- DATA SUPPLIED
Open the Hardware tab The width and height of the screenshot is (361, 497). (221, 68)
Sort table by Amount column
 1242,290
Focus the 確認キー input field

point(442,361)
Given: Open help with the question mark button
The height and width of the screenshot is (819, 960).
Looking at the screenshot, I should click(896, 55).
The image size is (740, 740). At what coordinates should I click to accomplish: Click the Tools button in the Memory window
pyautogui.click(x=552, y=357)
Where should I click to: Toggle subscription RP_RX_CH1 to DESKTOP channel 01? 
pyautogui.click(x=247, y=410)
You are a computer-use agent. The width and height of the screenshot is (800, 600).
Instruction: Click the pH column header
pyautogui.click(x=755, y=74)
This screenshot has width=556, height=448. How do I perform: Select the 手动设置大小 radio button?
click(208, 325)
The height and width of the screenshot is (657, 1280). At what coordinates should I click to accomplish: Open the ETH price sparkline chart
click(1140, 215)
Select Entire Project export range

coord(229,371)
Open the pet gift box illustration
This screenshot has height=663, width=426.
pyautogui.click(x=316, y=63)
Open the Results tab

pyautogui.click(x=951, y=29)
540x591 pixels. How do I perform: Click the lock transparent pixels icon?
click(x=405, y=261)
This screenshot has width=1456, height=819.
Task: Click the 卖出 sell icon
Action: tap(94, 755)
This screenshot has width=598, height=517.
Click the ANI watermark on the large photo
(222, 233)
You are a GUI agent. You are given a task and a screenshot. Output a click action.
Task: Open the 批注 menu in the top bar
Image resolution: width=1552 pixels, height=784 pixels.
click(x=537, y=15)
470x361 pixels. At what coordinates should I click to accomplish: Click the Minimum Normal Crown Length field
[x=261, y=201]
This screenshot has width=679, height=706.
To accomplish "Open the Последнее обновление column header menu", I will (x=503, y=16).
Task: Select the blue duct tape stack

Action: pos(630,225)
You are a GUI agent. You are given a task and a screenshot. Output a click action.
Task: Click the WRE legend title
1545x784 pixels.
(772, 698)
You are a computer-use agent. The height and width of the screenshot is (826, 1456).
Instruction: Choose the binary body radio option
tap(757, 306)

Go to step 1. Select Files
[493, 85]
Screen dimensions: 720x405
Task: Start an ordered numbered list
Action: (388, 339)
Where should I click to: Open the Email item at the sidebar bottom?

- YOUR INSTRUCTIONS
Express every line of the records above as a numbered list, leaving out the blank lines.

- EXERCISE ANSWER
1. Open the Hardware tab The width and height of the screenshot is (361, 497). (221, 68)
2. Sort table by Amount column
3.  1242,290
4. Focus the 確認キー input field
5. point(442,361)
6. Given: Open help with the question mark button
7. The height and width of the screenshot is (819, 960).
8. Looking at the screenshot, I should click(896, 55).
9. The image size is (740, 740). At what coordinates should I click to accomplish: Click the Tools button in the Memory window
10. pyautogui.click(x=552, y=357)
11. Where should I click to: Toggle subscription RP_RX_CH1 to DESKTOP channel 01? 
12. pyautogui.click(x=247, y=410)
13. You are a computer-use agent. The width and height of the screenshot is (800, 600).
14. Instruction: Click the pH column header
15. pyautogui.click(x=755, y=74)
16. This screenshot has width=556, height=448. How do I perform: Select the 手动设置大小 radio button?
17. click(208, 325)
18. The height and width of the screenshot is (657, 1280). At what coordinates should I click to accomplish: Open the ETH price sparkline chart
19. click(1140, 215)
20. Select Entire Project export range
21. coord(229,371)
22. Open the pet gift box illustration
23. This screenshot has height=663, width=426.
24. pyautogui.click(x=316, y=63)
25. Open the Results tab
26. pyautogui.click(x=951, y=29)
27. 540x591 pixels. How do I perform: Click the lock transparent pixels icon?
28. click(x=405, y=261)
29. This screenshot has width=1456, height=819.
30. Task: Click the 卖出 sell icon
31. Action: tap(94, 755)
32. This screenshot has width=598, height=517.
33. Click the ANI watermark on the large photo
34. (222, 233)
35. You are a GUI agent. You are given a task and a screenshot. Output a click action.
36. Task: Open the 批注 menu in the top bar
37. Image resolution: width=1552 pixels, height=784 pixels.
38. click(x=537, y=15)
39. 470x361 pixels. At what coordinates should I click to accomplish: Click the Minimum Normal Crown Length field
40. [x=261, y=201]
41. This screenshot has width=679, height=706.
42. To accomplish "Open the Последнее обновление column header menu", I will (x=503, y=16).
43. Task: Select the blue duct tape stack
44. Action: pos(630,225)
45. You are a GUI agent. You are given a task and a screenshot. Output a click action.
46. Task: Click the WRE legend title
47. 1545x784 pixels.
48. (772, 698)
49. You are a computer-use agent. The height and width of the screenshot is (826, 1456).
50. Instruction: Choose the binary body radio option
51. tap(757, 306)
52. Go to step 1. Select Files
53. [493, 85]
54. Screen dimensions: 720x405
55. Task: Start an ordered numbered list
56. Action: (388, 339)
57. Where should I click to: Open the Email item at the sidebar bottom?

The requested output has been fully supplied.